This exercise asks for a copy of each line in the records below with the word "using" in it.

(Beginning of SUPPLIED INFORMATION)

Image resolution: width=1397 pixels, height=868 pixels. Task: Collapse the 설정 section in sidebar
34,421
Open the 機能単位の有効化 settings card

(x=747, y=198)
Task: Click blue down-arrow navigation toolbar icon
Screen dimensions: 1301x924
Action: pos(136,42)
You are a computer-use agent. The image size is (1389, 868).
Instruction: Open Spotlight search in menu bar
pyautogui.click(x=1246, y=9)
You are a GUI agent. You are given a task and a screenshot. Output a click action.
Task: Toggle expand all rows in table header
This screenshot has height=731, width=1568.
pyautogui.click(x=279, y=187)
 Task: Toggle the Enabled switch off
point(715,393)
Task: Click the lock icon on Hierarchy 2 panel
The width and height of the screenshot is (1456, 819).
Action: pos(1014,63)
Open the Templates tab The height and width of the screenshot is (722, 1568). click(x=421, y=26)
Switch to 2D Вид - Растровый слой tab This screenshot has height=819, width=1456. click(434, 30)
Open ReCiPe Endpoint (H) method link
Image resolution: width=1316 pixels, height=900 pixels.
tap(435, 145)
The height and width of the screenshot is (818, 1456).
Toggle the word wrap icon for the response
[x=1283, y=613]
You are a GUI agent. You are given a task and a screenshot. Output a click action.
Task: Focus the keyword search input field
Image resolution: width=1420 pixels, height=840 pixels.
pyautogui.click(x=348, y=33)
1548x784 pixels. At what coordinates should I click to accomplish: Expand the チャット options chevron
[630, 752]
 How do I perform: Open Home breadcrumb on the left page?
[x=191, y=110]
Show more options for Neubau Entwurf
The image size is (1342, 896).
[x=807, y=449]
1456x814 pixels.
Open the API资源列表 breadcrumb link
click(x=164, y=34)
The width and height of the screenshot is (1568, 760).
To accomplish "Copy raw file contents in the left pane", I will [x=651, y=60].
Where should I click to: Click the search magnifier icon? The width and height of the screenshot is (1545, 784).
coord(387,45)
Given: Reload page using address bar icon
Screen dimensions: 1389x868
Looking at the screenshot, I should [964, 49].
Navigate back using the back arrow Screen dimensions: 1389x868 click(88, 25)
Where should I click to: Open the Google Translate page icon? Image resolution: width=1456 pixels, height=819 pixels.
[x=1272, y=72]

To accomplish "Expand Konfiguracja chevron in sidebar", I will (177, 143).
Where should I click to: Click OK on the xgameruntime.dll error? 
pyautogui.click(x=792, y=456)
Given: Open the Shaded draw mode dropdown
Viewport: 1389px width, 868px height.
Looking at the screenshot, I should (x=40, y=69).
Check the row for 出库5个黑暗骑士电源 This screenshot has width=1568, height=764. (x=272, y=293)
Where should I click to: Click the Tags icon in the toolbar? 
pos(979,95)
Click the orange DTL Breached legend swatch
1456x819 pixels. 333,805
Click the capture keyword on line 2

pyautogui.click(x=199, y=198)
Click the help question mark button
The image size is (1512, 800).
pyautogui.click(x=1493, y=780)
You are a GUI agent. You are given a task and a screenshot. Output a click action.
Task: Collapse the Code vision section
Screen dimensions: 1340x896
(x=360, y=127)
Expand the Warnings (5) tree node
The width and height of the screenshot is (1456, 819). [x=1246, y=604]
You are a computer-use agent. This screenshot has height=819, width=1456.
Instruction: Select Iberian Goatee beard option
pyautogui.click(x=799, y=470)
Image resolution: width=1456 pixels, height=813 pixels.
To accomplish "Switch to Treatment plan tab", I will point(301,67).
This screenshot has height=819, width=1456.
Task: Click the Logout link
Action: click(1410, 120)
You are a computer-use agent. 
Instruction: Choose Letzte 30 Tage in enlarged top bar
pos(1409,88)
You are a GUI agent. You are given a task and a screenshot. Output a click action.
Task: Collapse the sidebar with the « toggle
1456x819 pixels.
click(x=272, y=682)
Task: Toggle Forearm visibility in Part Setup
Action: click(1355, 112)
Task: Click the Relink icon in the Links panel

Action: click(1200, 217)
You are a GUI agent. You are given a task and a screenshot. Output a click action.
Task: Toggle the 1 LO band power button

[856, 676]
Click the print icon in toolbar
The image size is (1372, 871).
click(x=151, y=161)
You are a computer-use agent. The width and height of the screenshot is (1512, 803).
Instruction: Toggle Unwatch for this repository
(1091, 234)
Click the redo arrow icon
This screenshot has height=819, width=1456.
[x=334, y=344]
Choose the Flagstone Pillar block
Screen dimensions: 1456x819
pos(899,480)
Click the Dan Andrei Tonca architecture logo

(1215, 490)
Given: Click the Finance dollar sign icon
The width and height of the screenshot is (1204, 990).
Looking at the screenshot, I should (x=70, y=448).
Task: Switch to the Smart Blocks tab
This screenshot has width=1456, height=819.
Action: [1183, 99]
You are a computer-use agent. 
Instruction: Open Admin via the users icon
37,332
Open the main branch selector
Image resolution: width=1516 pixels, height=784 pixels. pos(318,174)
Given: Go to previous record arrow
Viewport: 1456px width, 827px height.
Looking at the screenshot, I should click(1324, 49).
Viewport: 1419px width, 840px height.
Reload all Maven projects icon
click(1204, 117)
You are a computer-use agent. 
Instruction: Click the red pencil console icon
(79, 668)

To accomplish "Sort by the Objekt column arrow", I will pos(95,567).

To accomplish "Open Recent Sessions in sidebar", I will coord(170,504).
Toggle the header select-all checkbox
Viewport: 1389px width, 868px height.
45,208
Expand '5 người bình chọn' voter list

(End of SUPPLIED INFORMATION)

RESPONSE AREA:
Given: Reload page using address bar icon
Navigate back using the back arrow Screen dimensions: 1389x868 click(88, 25)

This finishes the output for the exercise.